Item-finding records
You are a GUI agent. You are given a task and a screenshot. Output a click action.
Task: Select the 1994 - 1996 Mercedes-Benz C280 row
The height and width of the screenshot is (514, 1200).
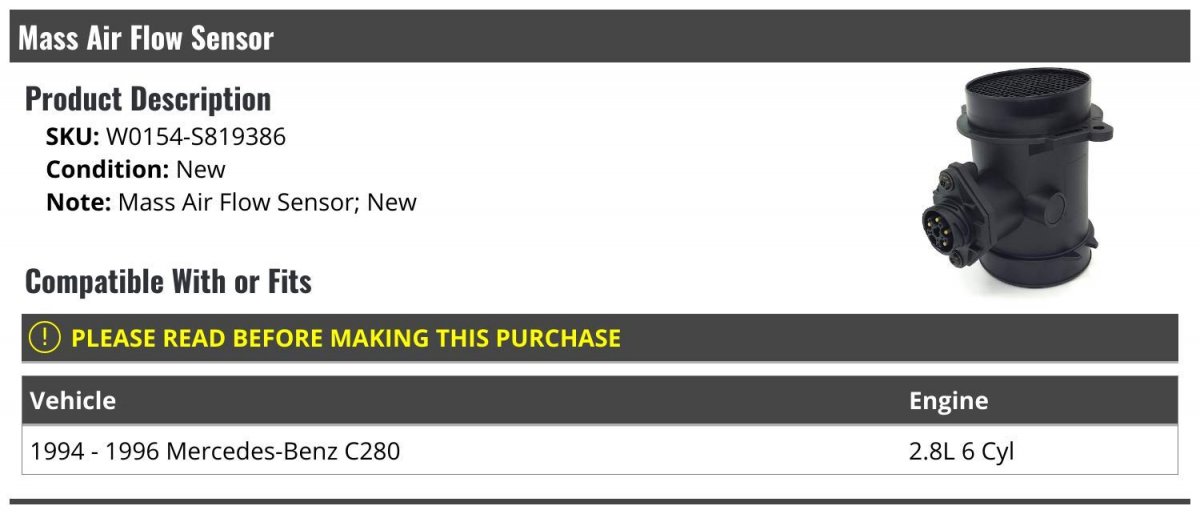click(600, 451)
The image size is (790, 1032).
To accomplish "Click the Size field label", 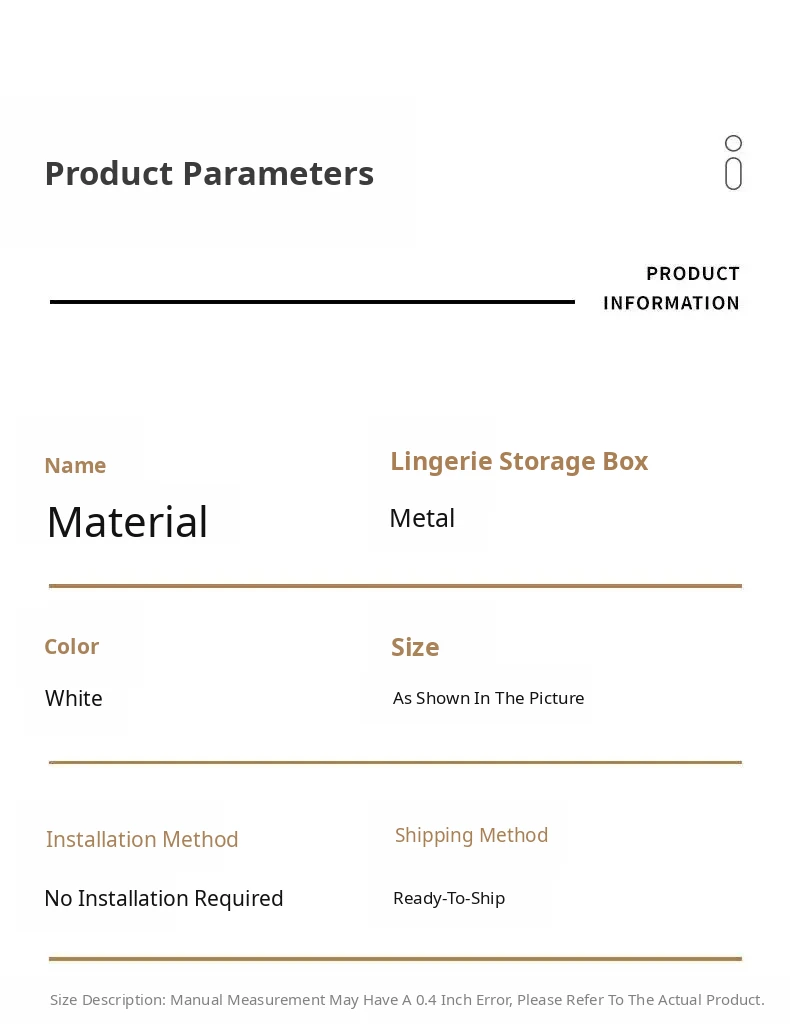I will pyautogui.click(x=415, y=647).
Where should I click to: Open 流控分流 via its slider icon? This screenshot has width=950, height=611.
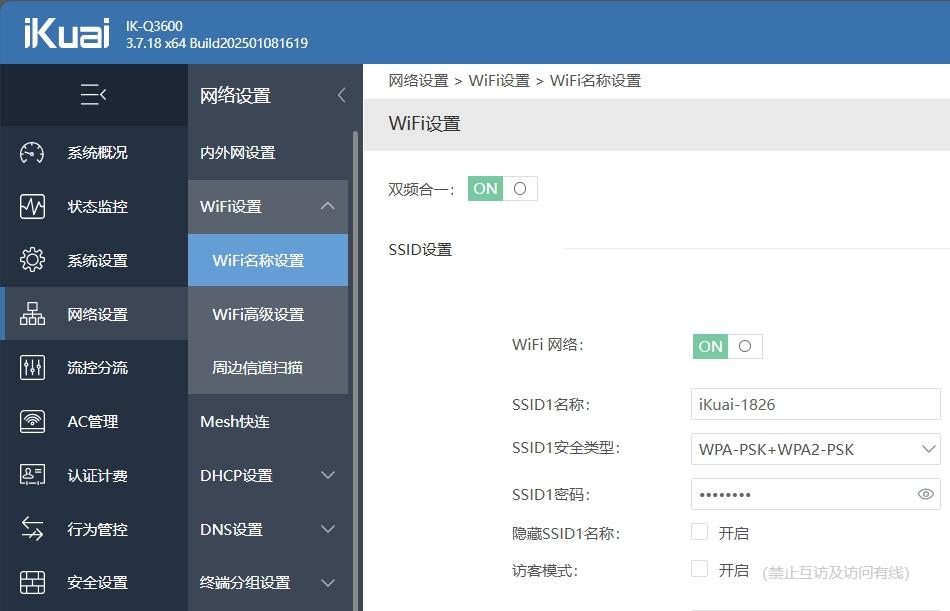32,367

— Goal —
Pull out every line of the records that contains the word "screenshot", counting a match only when the case is the same, and copy each of those lines in full.

— Reply —
You are a GUI agent. You are given a task and a screenshot. Output a click action.
The height and width of the screenshot is (514, 1200).
Where should I click to: Open 流控分流 via its slider icon? This screenshot has width=950, height=611.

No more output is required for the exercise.